### Problem requirements
Look through the records below for the line holding "1372x892 pixels.". Write it out exactly, with each following line through the line holding "(0.01, 0.01, 0.05)".

### Records provided
*** Block opens ***
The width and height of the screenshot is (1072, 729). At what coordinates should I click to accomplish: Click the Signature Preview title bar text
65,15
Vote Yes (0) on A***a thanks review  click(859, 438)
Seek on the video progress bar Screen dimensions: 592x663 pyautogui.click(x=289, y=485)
*** Block closes ***
*** Block opens ***
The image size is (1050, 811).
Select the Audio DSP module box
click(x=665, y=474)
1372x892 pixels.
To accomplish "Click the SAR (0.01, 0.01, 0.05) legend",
*** Block closes ***
*** Block opens ***
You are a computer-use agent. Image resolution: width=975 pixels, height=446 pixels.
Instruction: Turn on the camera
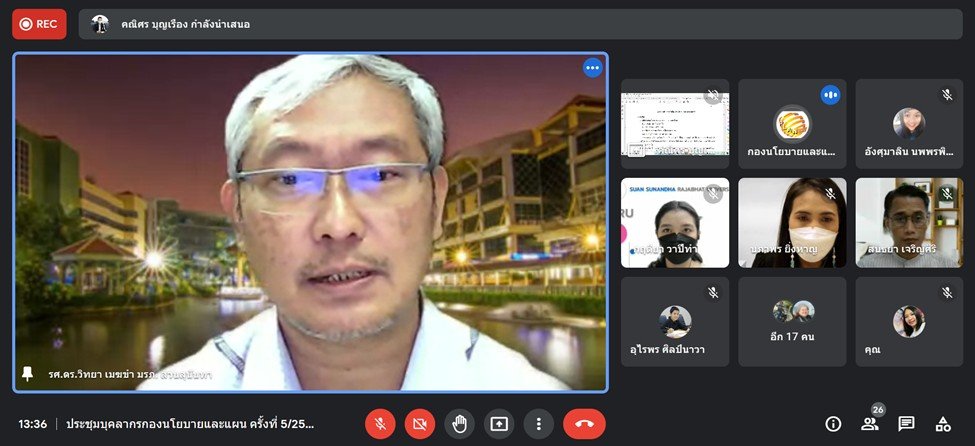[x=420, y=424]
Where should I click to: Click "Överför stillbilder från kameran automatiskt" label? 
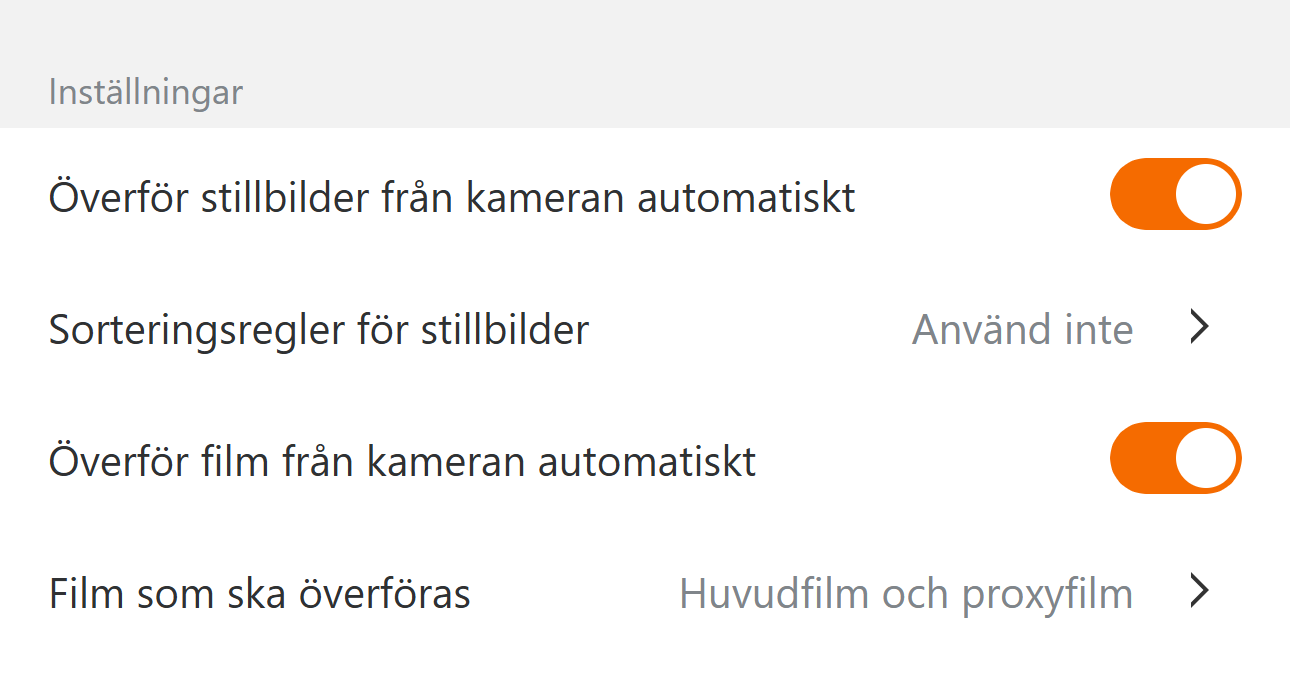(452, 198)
*** Block closes ***
### Answer to the problem
1372x892 pixels.
To accomplish "Click the SAR (0.01, 0.01, 0.05) legend",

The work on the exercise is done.